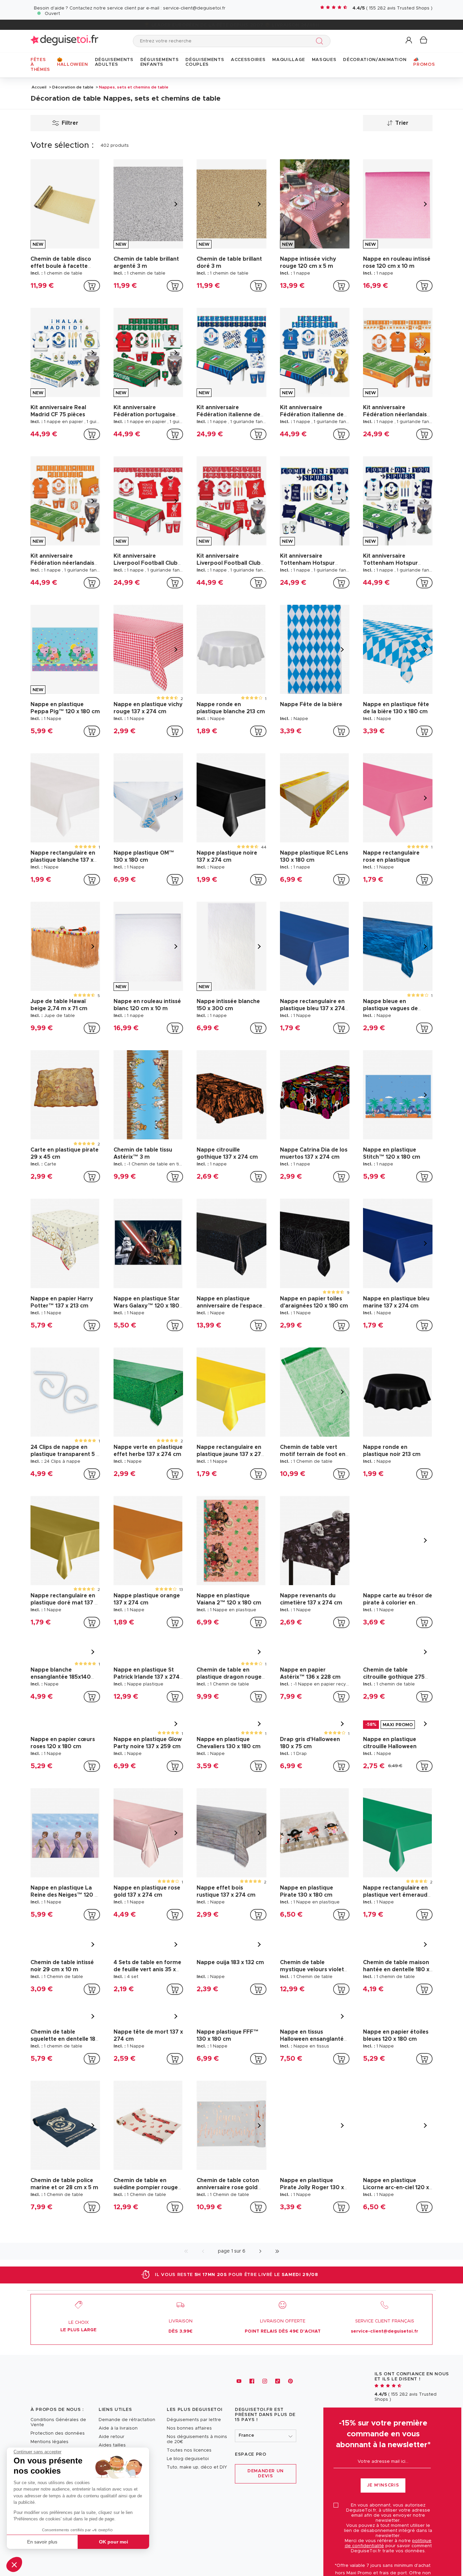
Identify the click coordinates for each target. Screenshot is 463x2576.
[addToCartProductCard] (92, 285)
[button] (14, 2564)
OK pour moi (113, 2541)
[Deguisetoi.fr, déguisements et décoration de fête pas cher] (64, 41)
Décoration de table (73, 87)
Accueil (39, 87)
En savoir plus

- - -

» Exercise instructions:
Pictures excluded, set down all the entries exactly.

» Your response:
Identify the click coordinates for each target. Screenshot is 463x2576.
[addToCartProductCard] (92, 285)
[button] (14, 2564)
OK pour moi (113, 2541)
[Deguisetoi.fr, déguisements et décoration de fête pas cher] (64, 41)
Décoration de table (73, 87)
Accueil (39, 87)
En savoir plus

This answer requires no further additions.